[TASK BRIEF]: Lay out the items that follow as a Markdown table with the columns Row and Line, leaving out blank lines. Give each line its own row, numbered in order.

[PROVIDED MATERIAL]:
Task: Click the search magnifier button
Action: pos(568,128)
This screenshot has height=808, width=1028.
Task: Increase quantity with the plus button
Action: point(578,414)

[COMPLETE ANSWER]:
| Row | Line |
|---|---|
| 1 | Task: Click the search magnifier button |
| 2 | Action: pos(568,128) |
| 3 | This screenshot has height=808, width=1028. |
| 4 | Task: Increase quantity with the plus button |
| 5 | Action: point(578,414) |